## [Stored items]
--- --- ---

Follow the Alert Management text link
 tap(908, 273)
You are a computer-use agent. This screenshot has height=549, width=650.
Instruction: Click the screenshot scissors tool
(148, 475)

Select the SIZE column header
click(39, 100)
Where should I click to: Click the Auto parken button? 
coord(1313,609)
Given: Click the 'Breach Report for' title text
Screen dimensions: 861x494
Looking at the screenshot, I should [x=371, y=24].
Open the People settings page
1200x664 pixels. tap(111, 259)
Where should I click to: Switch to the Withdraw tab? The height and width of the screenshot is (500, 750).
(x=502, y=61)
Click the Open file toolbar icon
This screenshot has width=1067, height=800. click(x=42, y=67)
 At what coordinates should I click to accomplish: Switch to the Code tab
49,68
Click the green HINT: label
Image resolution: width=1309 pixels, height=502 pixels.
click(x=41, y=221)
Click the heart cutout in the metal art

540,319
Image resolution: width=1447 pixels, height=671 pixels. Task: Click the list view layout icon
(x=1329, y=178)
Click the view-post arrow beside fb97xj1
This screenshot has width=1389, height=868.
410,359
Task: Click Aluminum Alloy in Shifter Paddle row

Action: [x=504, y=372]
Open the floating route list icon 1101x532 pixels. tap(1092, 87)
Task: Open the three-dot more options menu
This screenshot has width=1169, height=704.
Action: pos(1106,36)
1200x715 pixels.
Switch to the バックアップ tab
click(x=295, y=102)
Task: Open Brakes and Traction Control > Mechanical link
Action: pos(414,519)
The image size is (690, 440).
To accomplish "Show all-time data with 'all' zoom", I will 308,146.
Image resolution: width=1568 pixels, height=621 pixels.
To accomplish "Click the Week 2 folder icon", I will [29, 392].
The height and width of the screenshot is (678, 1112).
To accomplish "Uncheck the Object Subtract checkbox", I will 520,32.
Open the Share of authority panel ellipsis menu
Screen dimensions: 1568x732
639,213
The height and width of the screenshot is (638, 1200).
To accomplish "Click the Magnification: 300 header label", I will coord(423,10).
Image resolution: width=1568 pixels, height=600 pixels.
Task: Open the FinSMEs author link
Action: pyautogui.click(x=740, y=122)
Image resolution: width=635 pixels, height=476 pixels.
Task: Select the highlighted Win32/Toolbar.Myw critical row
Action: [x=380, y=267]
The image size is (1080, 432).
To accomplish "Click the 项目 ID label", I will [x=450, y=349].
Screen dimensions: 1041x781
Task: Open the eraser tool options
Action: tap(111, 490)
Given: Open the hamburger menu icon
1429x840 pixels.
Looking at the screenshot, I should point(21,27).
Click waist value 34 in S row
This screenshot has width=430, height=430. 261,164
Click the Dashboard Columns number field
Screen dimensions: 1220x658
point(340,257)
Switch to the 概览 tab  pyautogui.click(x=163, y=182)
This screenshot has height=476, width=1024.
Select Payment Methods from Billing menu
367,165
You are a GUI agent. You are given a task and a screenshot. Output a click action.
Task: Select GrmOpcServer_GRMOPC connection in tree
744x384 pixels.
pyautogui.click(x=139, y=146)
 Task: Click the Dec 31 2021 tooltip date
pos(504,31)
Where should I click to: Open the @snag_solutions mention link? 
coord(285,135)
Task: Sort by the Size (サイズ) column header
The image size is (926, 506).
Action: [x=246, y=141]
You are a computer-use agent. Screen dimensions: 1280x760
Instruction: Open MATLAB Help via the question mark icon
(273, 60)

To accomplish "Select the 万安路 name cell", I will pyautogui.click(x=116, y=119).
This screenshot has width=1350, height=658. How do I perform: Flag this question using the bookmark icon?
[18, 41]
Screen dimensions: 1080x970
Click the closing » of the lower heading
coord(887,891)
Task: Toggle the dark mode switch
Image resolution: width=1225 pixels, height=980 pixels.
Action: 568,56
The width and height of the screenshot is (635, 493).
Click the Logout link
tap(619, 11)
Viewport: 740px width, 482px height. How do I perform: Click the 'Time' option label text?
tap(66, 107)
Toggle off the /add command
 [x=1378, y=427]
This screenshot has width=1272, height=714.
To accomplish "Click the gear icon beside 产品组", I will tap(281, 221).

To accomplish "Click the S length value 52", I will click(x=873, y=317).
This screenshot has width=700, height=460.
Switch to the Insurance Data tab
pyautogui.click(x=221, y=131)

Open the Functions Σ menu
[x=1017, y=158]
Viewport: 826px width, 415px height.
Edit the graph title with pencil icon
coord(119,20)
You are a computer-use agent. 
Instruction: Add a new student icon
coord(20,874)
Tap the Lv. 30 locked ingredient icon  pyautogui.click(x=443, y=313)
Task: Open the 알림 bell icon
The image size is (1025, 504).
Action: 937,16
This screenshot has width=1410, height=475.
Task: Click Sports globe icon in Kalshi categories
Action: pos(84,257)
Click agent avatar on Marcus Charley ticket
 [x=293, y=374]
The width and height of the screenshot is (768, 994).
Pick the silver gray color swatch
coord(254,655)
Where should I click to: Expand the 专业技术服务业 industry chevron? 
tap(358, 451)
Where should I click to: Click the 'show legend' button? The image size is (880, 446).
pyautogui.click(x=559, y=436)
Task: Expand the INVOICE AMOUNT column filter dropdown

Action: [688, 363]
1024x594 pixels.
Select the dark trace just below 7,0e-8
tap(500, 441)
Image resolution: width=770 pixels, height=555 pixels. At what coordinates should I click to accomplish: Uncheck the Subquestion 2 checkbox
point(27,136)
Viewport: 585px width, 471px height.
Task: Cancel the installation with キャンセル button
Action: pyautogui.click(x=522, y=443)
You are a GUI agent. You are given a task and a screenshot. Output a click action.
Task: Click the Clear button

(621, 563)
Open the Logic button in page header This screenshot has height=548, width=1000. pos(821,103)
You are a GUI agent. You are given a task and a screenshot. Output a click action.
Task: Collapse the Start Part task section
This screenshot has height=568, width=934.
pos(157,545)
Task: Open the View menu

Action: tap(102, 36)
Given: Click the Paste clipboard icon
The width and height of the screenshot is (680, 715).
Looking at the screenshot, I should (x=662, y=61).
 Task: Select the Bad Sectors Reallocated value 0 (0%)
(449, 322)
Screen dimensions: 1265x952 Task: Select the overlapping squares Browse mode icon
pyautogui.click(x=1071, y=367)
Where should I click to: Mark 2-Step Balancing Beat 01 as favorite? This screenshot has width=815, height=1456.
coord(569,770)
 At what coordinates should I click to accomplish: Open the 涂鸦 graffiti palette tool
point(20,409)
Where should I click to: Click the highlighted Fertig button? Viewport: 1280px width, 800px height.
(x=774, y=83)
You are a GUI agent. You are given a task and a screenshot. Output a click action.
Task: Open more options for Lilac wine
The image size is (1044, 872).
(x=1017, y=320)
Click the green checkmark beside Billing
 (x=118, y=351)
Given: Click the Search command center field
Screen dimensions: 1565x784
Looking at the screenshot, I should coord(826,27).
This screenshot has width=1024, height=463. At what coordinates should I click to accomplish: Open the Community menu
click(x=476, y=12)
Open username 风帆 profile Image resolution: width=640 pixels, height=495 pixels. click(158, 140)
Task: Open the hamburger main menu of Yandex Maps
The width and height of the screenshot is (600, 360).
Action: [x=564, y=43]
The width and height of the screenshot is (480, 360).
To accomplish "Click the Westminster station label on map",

--- --- ---

## [YOUR TASK]
The range runs from the line above containing "The image size is (1044, 872)." to the line containing "Task: Open the hamburger", inclusive. Restate those lines word for word and no others.

## [SOLUTION TO THE PROBLEM]
The image size is (1044, 872).
(x=1017, y=320)
Click the green checkmark beside Billing
 (x=118, y=351)
Given: Click the Search command center field
Screen dimensions: 1565x784
Looking at the screenshot, I should coord(826,27).
This screenshot has width=1024, height=463. At what coordinates should I click to accomplish: Open the Community menu
click(x=476, y=12)
Open username 风帆 profile Image resolution: width=640 pixels, height=495 pixels. click(158, 140)
Task: Open the hamburger main menu of Yandex Maps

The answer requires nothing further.